Here are the ideas I’ve come up with so far:

  • Better self-care: I’ve been sort of sloughing off on the self-care thing lately. Not sleeping as well or as much as I used to, not doing the daily yoga, skipping the longer warmer showers in favor of the quick in and out. These and a few dozen other little things make my pain manageable and simply make me feel better. So, it stands to reason, if I eliminate these blocks and feel better, maybe my mood and brain will perk up, too.
  • Going back to the purpose and the whys: Every major goal or project has behind it a huge “why” — the reason a change is necessary in our lives. Maybe going back to those whys, reviewing them, making sure they’re really as strong as they once seemed, adding more and better “why”s, getting clarity on my overall purpose in these endeavors — maybe that can trigger a better attitude.
  • Back to basics: The house isn’t a disaster — just a little on the messy side. I’m not eating crap — just a little less well than before. I haven’t made the bed in days. These little things do have an impact on mood and discipline, two things that need an immediate adjustment in my case.
  • Simplifying the List where possible: I started absolutely fresh with a brand-new Planner file (I use Circus Ponies Notebook for keeping track of all my to-dos and projects and goals). I deleted every single one of the 100+ “to-do”s on that list, because they’d been there for months, undone, and the world hadn’t ended in a fiery explosion of apocalyptic fireworks, so I figured I was safe. I have eight things on my list. And I’ve done four of them. EIGHT. And FOUR. This is mildly thrilling, I admit.
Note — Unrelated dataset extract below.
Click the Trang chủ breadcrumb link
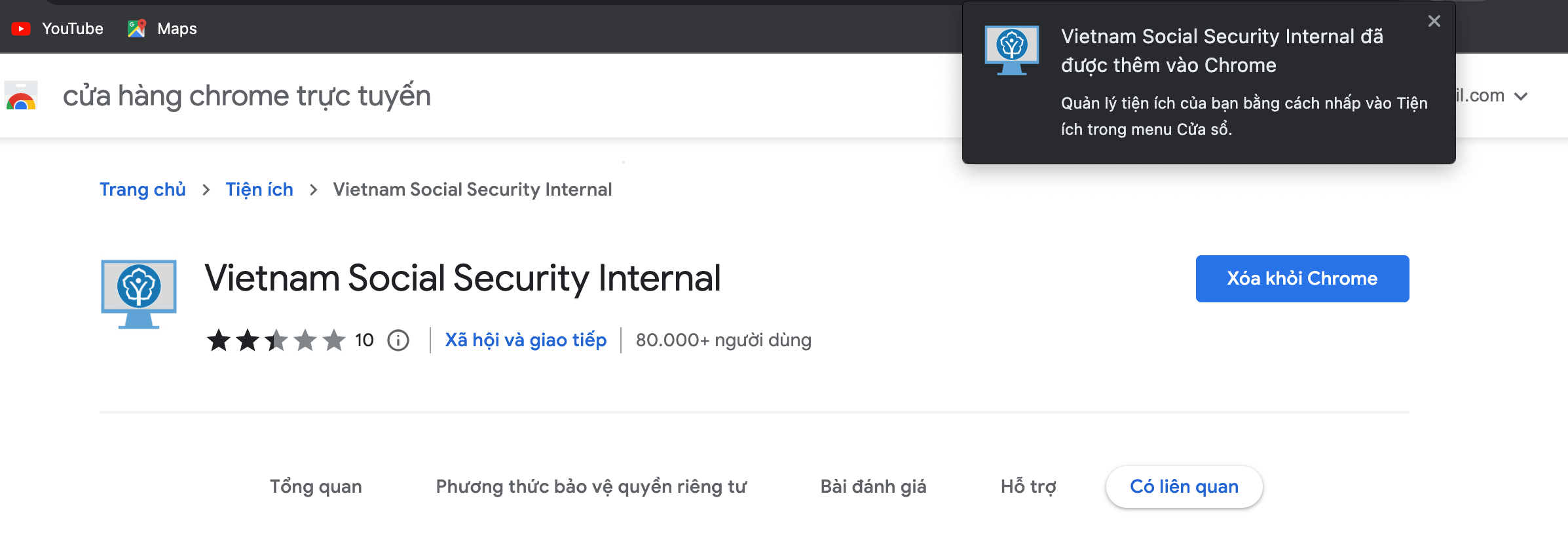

That last one — culling my List — produced an immediate sense of relief. And I’m finally starting to feel a little tingle of something that might be a precursor to the return of my usual enthusiasm and energy. I’ve got a long way to go, mind you, and I can’t go too fast or too hard because – duh – that also triggers a fibromyalgia flare-up.

But, hey, it’s a start. And I can get a little enthusiastic about that.